[Pixel coordinate grounding data]
========================
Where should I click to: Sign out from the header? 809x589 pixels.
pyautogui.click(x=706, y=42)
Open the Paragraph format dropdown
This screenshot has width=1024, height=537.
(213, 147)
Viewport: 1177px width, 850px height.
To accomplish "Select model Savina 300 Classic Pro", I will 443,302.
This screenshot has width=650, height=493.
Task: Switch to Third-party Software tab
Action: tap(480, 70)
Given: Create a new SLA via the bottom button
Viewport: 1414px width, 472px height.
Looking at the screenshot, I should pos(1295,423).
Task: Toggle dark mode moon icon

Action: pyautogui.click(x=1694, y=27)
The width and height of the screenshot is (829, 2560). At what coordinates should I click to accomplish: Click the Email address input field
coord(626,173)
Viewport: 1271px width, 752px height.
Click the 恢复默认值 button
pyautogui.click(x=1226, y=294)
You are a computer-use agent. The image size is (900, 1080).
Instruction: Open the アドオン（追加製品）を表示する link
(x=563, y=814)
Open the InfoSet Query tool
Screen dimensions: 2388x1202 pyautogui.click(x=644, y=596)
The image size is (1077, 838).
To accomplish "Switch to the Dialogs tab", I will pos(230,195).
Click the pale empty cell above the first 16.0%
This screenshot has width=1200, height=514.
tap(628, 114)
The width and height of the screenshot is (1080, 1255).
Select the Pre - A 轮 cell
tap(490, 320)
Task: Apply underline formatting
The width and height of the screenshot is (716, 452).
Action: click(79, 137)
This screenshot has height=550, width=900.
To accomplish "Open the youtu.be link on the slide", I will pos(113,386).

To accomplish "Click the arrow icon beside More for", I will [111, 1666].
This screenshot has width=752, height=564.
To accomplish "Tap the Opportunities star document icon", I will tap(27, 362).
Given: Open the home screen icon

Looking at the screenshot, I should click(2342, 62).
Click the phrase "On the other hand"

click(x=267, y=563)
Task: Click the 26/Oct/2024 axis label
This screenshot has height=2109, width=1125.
========================
DESCRIPTION OF THE TASK:
Retype all of the entries precisely as they are.

SOLUTION:
Where should I click to: Sign out from the header? 809x589 pixels.
pyautogui.click(x=706, y=42)
Open the Paragraph format dropdown
This screenshot has width=1024, height=537.
(213, 147)
Viewport: 1177px width, 850px height.
To accomplish "Select model Savina 300 Classic Pro", I will 443,302.
This screenshot has width=650, height=493.
Task: Switch to Third-party Software tab
Action: tap(480, 70)
Given: Create a new SLA via the bottom button
Viewport: 1414px width, 472px height.
Looking at the screenshot, I should pos(1295,423).
Task: Toggle dark mode moon icon

Action: pyautogui.click(x=1694, y=27)
The width and height of the screenshot is (829, 2560). At what coordinates should I click to accomplish: Click the Email address input field
coord(626,173)
Viewport: 1271px width, 752px height.
Click the 恢复默认值 button
pyautogui.click(x=1226, y=294)
You are a computer-use agent. The image size is (900, 1080).
Instruction: Open the アドオン（追加製品）を表示する link
(x=563, y=814)
Open the InfoSet Query tool
Screen dimensions: 2388x1202 pyautogui.click(x=644, y=596)
The image size is (1077, 838).
To accomplish "Switch to the Dialogs tab", I will pos(230,195).
Click the pale empty cell above the first 16.0%
This screenshot has width=1200, height=514.
tap(628, 114)
The width and height of the screenshot is (1080, 1255).
Select the Pre - A 轮 cell
tap(490, 320)
Task: Apply underline formatting
The width and height of the screenshot is (716, 452).
Action: click(79, 137)
This screenshot has height=550, width=900.
To accomplish "Open the youtu.be link on the slide", I will pos(113,386).

To accomplish "Click the arrow icon beside More for", I will [111, 1666].
This screenshot has width=752, height=564.
To accomplish "Tap the Opportunities star document icon", I will tap(27, 362).
Given: Open the home screen icon

Looking at the screenshot, I should click(2342, 62).
Click the phrase "On the other hand"

click(x=267, y=563)
Task: Click the 26/Oct/2024 axis label
This screenshot has height=2109, width=1125.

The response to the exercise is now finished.